2017'deki 13.1.1 Göstergesi ile ilgili dünya haritası: Doğal afetlerden dolayı ülke içinde yerinden edilmiş kişiler
2018'deki 13.1.2 Göstergesi ile ilgili dünya haritası. Harita, 2015-2030 Sendai Afet Riskini Azaltma Çerçevesi ile uyumlu olarak ulusal afet riski azaltma stratejilerini benimseyen ve uygulayan ülke sayısını göstermektedir.

Hedef 13.1: İklimle ilgili afetlere karşı direncin ve uyum kapasitesinin güçlendirilmesi

Hedef 13.1'in tam metni şöyledir: "Tüm ülkelerde iklimle ilgili tehlikelere ve doğal afetlere karşı dayanıklılığı ve uyum sağlama kapasitesini güçlendirmek".

Bu hedefin 3 göstergesi vardır.

  • Gösterge 13.1.1: 100.000 nüfus başına afetlere atfedilen ölüm, kayıp ve doğrudan etkilenen kişi sayısı
  • Gösterge 13.1.2.: Ulusal afet risk azaltma stratejileri ile uyumlu yerel afet risk azaltma stratejilerini benimseyen ve uygulayan ve uygulamayan yerel yönetimlerin oranı
  • Gösterge 13.1.3: Ulusal afet riskini azaltma stratejilerine uygun olarak yerel afet riskini azaltma stratejilerini benimseyen ve uygulayan yerel yönetimlerin oranı
  • gösterge 13.1.4: İklim değişikliğinin bir ülkenin ekonomisi üzerindeki etkileri- İklim değişikliğinin yarattığı ekonomik zorluklar arasında enerji kıtlığı, hasarlı altyapı, sanayide artan kayıplar, ısıya bağlı ölüm ve hastalıklar ile gıda ve su kıtlığı yer alıyor. Genel olarak, tüm bu faktörler turizm faaliyetlerinin azalmasına katkıda bulunur ve böylece ülkenin ekonomik kazanımlarını daha da düşürür.

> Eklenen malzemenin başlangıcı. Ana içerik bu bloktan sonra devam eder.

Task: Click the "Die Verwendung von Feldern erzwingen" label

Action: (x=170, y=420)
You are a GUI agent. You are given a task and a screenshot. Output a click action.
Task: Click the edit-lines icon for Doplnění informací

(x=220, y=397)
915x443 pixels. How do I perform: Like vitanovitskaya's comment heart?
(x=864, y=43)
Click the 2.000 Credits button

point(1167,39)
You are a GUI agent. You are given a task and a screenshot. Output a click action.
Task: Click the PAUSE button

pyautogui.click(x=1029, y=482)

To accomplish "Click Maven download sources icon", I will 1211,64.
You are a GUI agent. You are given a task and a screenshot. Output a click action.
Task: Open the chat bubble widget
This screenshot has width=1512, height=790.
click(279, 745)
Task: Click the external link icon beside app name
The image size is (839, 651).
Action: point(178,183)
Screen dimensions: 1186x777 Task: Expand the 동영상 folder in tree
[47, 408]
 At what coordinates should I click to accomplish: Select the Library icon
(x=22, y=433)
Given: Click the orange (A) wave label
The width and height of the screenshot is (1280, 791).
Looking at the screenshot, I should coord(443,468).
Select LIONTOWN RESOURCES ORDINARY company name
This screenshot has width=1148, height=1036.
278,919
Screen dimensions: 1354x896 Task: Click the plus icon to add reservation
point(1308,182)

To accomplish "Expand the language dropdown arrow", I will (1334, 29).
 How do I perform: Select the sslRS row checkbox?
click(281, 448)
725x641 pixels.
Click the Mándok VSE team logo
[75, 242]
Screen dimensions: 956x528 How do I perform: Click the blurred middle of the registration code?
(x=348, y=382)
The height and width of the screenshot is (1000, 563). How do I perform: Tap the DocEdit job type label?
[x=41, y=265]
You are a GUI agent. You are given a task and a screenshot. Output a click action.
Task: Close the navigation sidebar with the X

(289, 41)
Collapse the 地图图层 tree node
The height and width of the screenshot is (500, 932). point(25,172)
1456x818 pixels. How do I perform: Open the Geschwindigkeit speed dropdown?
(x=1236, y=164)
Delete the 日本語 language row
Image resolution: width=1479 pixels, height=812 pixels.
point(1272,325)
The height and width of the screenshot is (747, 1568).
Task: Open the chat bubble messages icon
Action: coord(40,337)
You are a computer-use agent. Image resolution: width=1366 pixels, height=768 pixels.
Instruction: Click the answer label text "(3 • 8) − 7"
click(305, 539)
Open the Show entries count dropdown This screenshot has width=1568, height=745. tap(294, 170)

13.1.1 Göstergesi için Birleşmiş Milletler , anlayışıyla ilgili üç kavramı dikkate alır: a) Tehlikeli olayın sonucu olarak afet sırasında veya hemen sonrasında ölen insanlarla ilgili ölüm; b) Kayıp, tehlikeli olaydan sonra nerede olduğu bilinmeyen kişiler; ve c) Doğrudan etkilenen, yaralanma, hastalık veya diğer sağlık etkilerine maruz kalmış kişileri ifade eder; tahliye edilen, yerinden edilen, yer değiştiren veya geçim kaynaklarına, ekonomik, fiziksel, sosyal, kültürel ve çevresel varlıklarına doğrudan zarar veren kişiler.

13.1.2 Göstergesi, Sürdürülebilir Kalkınma Hedefleri ile Sendai Afet Riskini Azaltma Çerçevesi arasında bir köprü görevi görür .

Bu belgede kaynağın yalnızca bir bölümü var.